### [READING TEXT]

☆ ☆ ☆ ☆

Insights·Equity education

How to read a Form D filing — what startup equity data the SEC reveals

Every venture-backed startup files a Form D with the SEC when raising equity. Here's how to read one, what it reveals about your company's capital stack, and how PrivatePulse uses them.

2026-04-10 · 6 min read
Key takeaways
  • Form D is an SEC filing required within 15 days of a new funding round. It's public and searchable via EDGAR.
  • Key fields: amount sold, total amount raised, date of first sale, number of investors.
  • Form D does NOT disclose the valuation or per-share price — you need secondary market data for that.

Every company that raises venture capital in the United States must file a Form D with the SEC within 15 days of the first sale of securities. This is a public filing — anyone can read it on the SEC's EDGAR database. For employees, it's one of the few official sources of information about your company's financing.

What Form D tells you

Form D is a notice of exempt offering. The useful fields for employees are:

  • Date of first sale — when the round actually closed (not when it was announced)
  • Amount sold in this offering — the capital raised in this specific close
  • Total offering amount — the full authorized round size (may be larger than what's closed)

☆ ☆ ☆ ☆

### [RECORDS SHOWN]
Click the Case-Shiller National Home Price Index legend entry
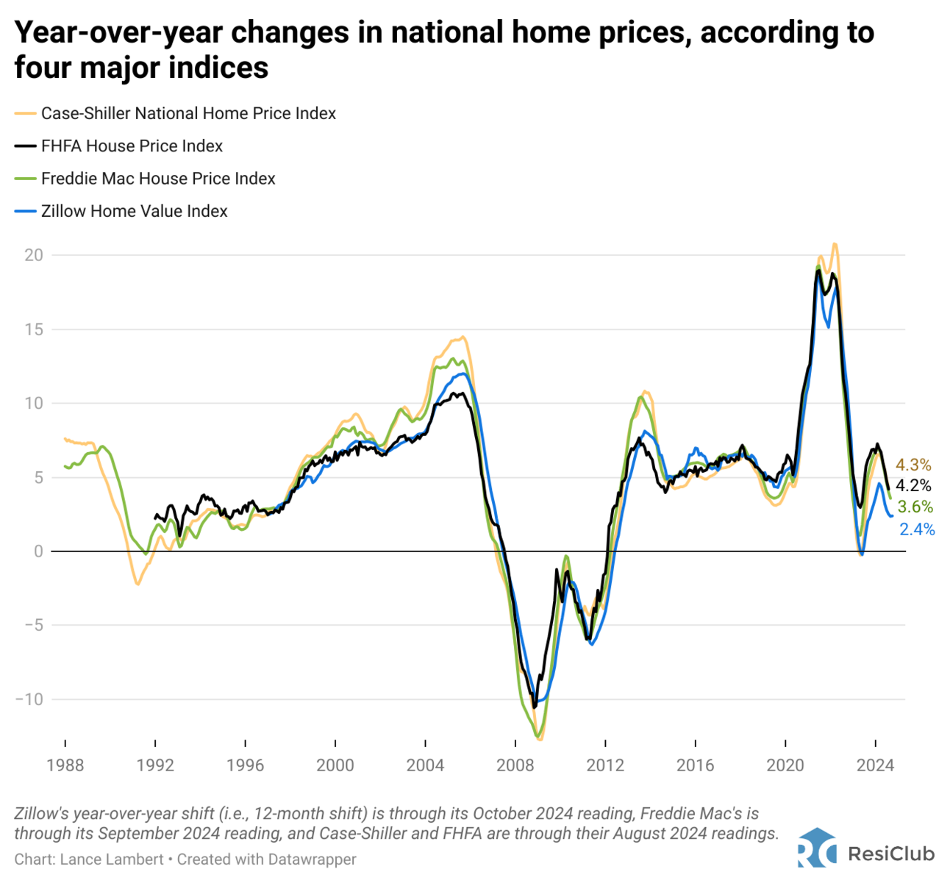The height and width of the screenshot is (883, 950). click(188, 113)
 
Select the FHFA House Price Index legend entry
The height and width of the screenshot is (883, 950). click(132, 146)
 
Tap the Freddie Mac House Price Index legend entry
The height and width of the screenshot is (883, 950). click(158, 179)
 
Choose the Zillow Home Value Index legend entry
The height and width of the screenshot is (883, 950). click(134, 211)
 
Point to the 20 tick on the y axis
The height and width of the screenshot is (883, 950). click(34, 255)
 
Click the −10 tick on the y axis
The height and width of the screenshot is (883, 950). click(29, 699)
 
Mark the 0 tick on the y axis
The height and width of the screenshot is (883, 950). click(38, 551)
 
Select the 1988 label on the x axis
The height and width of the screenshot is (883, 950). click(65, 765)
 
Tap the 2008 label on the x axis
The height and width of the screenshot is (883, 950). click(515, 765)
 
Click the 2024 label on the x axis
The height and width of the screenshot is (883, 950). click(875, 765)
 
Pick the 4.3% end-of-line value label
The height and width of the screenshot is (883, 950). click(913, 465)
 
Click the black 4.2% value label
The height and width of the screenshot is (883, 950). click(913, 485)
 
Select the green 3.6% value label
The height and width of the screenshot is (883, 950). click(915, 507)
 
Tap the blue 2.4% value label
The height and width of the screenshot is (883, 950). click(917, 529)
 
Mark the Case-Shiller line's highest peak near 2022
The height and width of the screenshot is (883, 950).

☆ ☆ ☆ ☆

### [ACTIONS TO TAKE]
1/ According to the Form D article, within how many days of the first sale of securities must a company file a Form D with the SEC?
2/ Please list every key field that the key takeaways of the Form D article name.
3/ Pick up the Form D article from where it stops.

### [RESULTS FOR EACH TASK]
1/ Within 15 days of the first sale of securities.

2/ Amount sold, total amount raised, date of first sale, number of investors

3/
  • Number of already-invested investors — how many new investors participated
  • Type of securities — equity, debt, or a hybrid like a SAFE or convertible note
  • Revenue range — a rough revenue tier disclosed in some filings

What Form D does NOT tell you

This is the critical limitation: Form D does not include the post-money valuation, the per-share price, or the preference stack. If you want to know what investors paid per share, you need secondary market data (Hiive, Forge) or a source who has seen the actual term sheet.

How to find your company's Form D

  1. Go to SEC EDGAR: https://efts.sec.gov/LATEST/search-index?q=%22company+name%22&dateRange=custom&startdt=2024-01-01
  2. Search for your company name
  3. Filter by filing type: 'D' or 'D/A' (amendment)
  4. Click the most recent filing
  5. Read the XML or HTML version for the structured data

How PrivatePulse uses Form D data

PrivatePulse's pipeline polls the SEC EDGAR database every 4 hours for new Form D filings from the companies it covers. When a new filing appears, it triggers a valuation update. The Form D date is used to timestamp the primary round, and the amount raised is used to calibrate the company's funding progression model.

Form D is a leading indicator, not a valuation source. When your company files a new Form D, it means a round is closing — but the valuation comes from secondary market data, analyst estimates, and the round terms (which are disclosed separately, if at all).